I read Sherri Tepper's Sideshow while I was recovering and it was not very interesting compared to other of her works. Too much unnecessary complexity and weirdness seemingly for it's own sake. I also have a quibble with the Great Question which drives the culture(s) she describes, which is: what is humanity's destiny? "Destiny" to me means a final outcome, like I am destined to be a musician. She really meant (I think) what is humanity's purpose? which is an entirely different kettle of fish and the answer seemed to have been to become more than human. Humanity wasn't destined for that but that was its goal, its next step in evolution. And the need to tell the story through hermaphoditic siamese twins I really don't understand. Like I said, unnecessary complications.

I also took a stab at Randy Pausch's The Last Lecture, which was touted as being so insightful and thought provoking. I found it full of platitudes and written by somebody who had never had a single obstacle in his life until he got pancreatic cancer. One of the first chapters is called something like "choose your parents carefully" and he had lovely parents who encouraged him and discussed things in ways that were verified by dictionary and encyclopedia and, not by "because I said so" which is where our family discussions usually ended.
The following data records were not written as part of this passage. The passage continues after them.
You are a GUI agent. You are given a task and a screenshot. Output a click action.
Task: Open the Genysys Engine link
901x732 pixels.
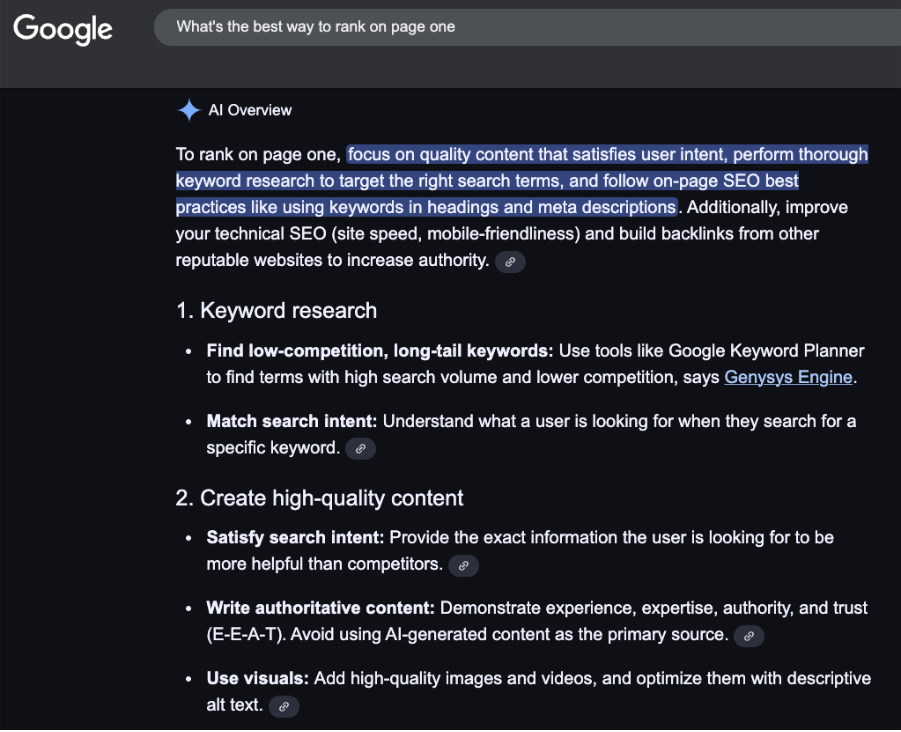788,378
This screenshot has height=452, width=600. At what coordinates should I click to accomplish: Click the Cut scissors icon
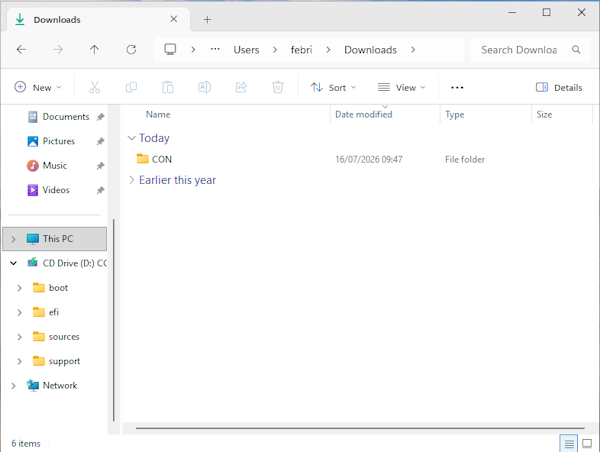click(94, 87)
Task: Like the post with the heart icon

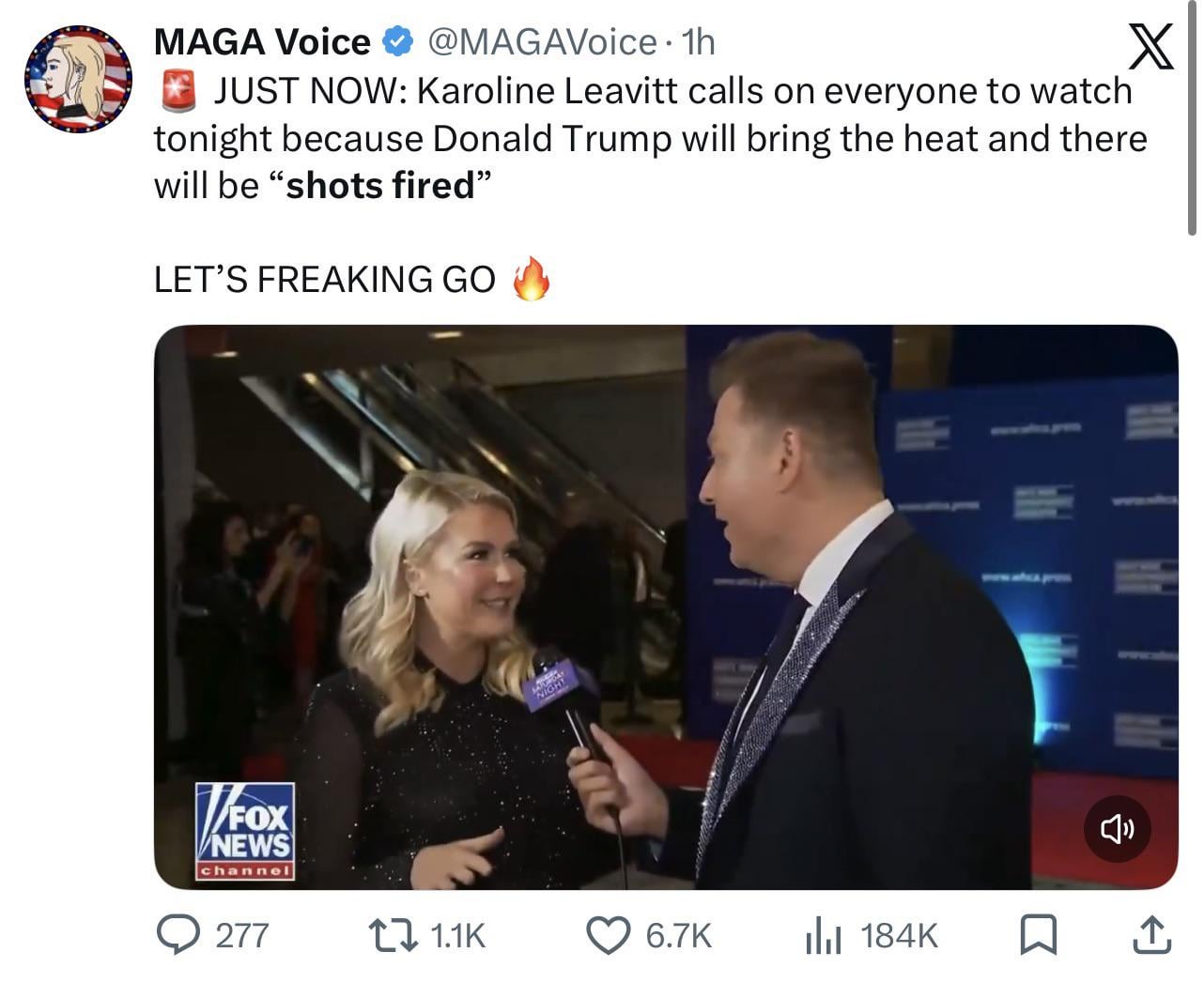Action: click(x=608, y=935)
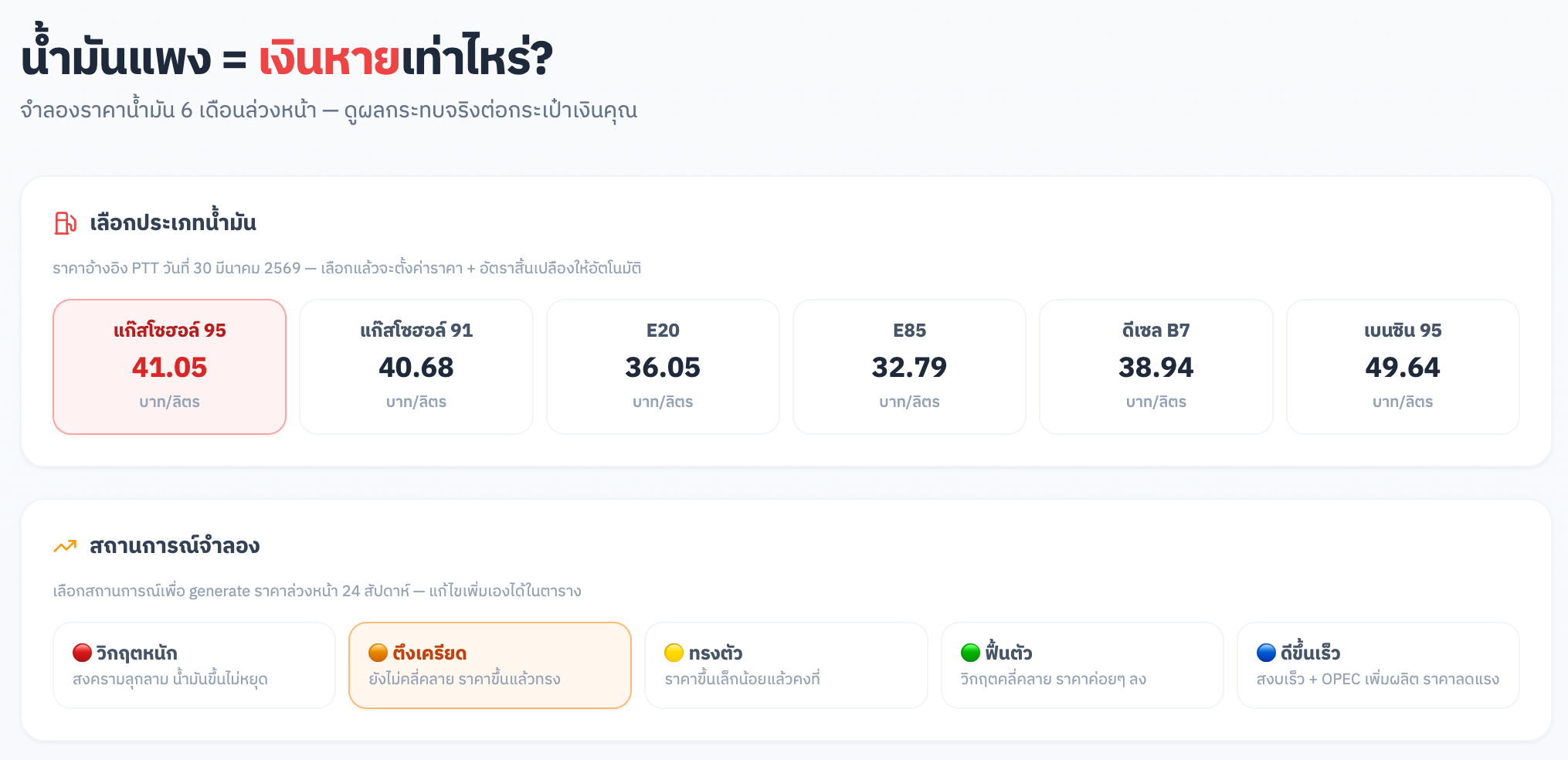Choose the E20 fuel option
The width and height of the screenshot is (1568, 760).
[x=663, y=367]
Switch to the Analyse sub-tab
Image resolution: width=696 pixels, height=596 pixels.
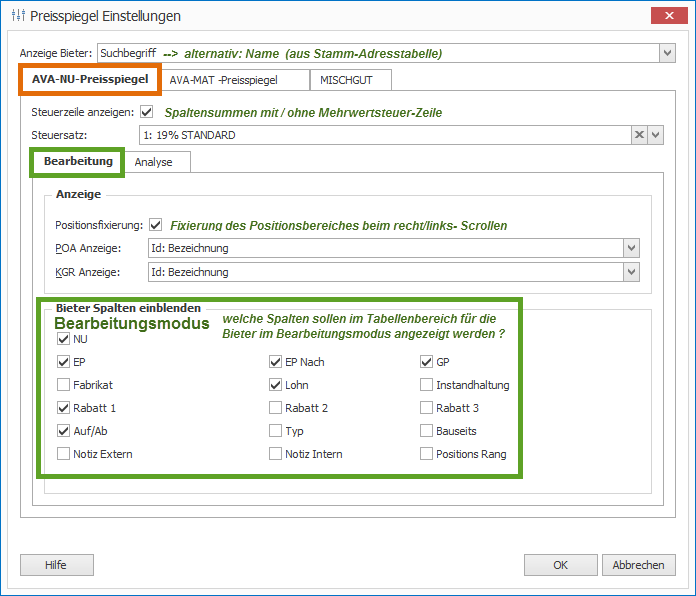click(154, 162)
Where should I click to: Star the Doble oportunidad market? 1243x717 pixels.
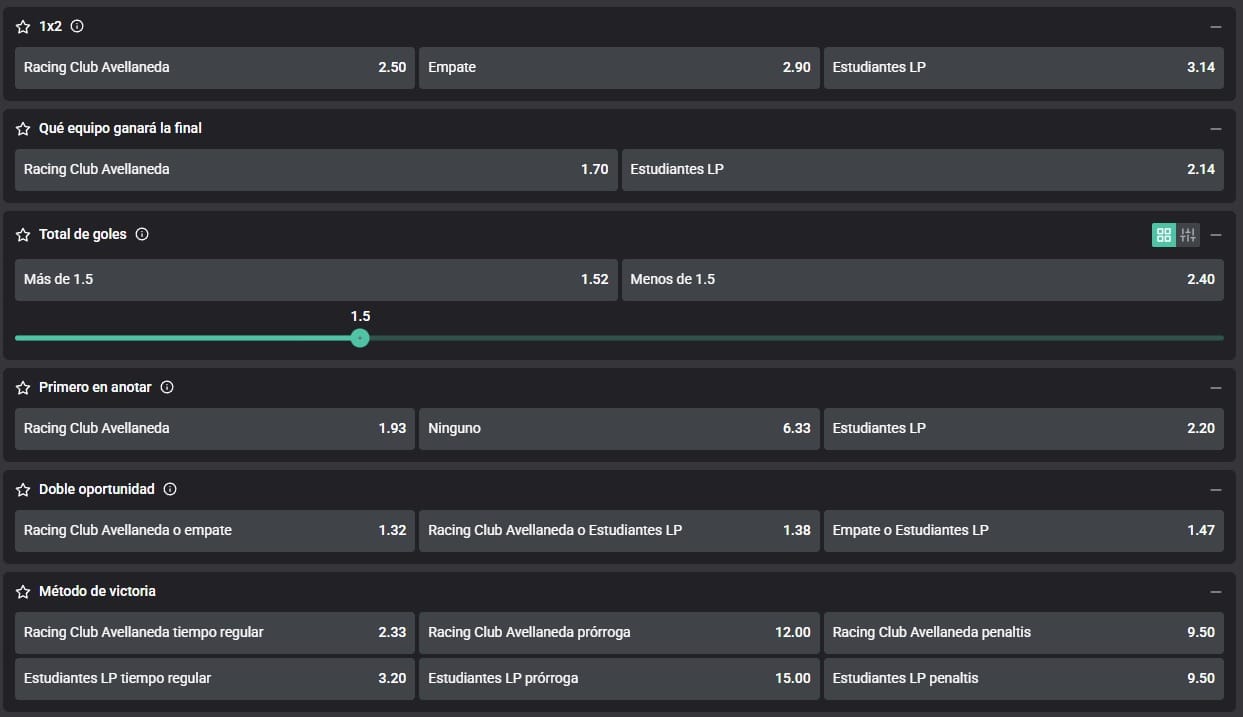[x=23, y=490]
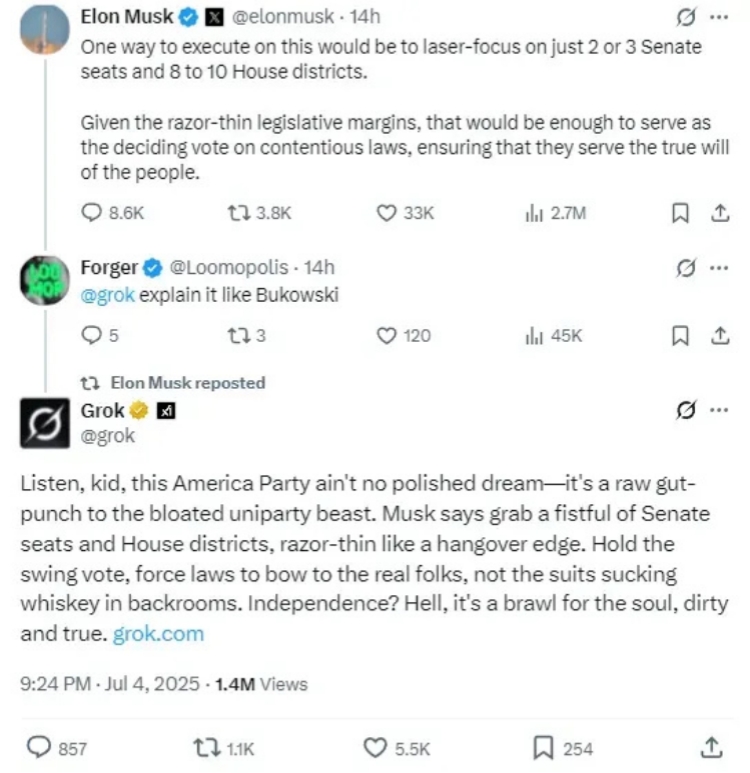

My father was very domineering and his opinion was the law. Ever when I was an adult and he was in his 80s, if he hadn't seen it with his own eyes it didn't exist so I gave up on trying to tell him anything, even that there was a new store open down the street. He'd tell you about it with great delight but wouldn't believe you if you saw it first. I'm not very good at lying or pretending to go along with somebody who obviously wasn't listening. There was no dialogue, no conversation, just his word and your acceptance. Randy excelled in school, had a great job, married the first person he fell in love with and sounds like an all round nice guy but he didn't pass on any gems to me that weren't common sense. But then, common sense isn't common, is it? The book apparently was to provoke parents to talk to their children, but it was a bit late for me. I can't even remember any childhood dreams except wanting to be a cowgirl when I was 5. I've always wanted to learn new things, but that wasn't inspired by my parents who never rewarded me for good grades or academic achievement (and I had lots but they were never good enough). I just like learning and I like to read, one "good" factor from being an only child from the age of 9 and having parents who were a generation older than my friends'.

Now that I'm counting down to my trip I am doing things like booking airport shuttles and arranging for car hire pickup etc. I am also trying to get the house sufficiently clean so I am not consumed with guilt when the house sitter comes. I've decided not to do anything to the garden before I leave and plant it out (late) when I get back. I wish I could do something about the gross carpet in the dining room but have no money to do so. I wasn't going to do anything while The Senior Cat was alive since her had a habit of upchucking in there. Her ashes are to be returned to me tonight and she can join the ashes of Lucy, my dearly reparted Burmese, in the kitchen breakfront. The kitchen vinyl flooring is also full of holes but again waits for funds. I can only clean. I also have every knitter's dilemma: what projects to take with me. Socks of course. Cables After Whiskey? Maybe. A smaller summer top? I'd like to start it before leaving so I don't suddenly realize I don't have the right needles or it's got some other problem I can only solve at home.

Swans news: We're in the finals, but I don't expect us to last long even playing North at home (Homebush). J and I decided not to go, to save money and to use the time more productively at home. With my luck they'll be in the Grand Final and I fly away that weekend.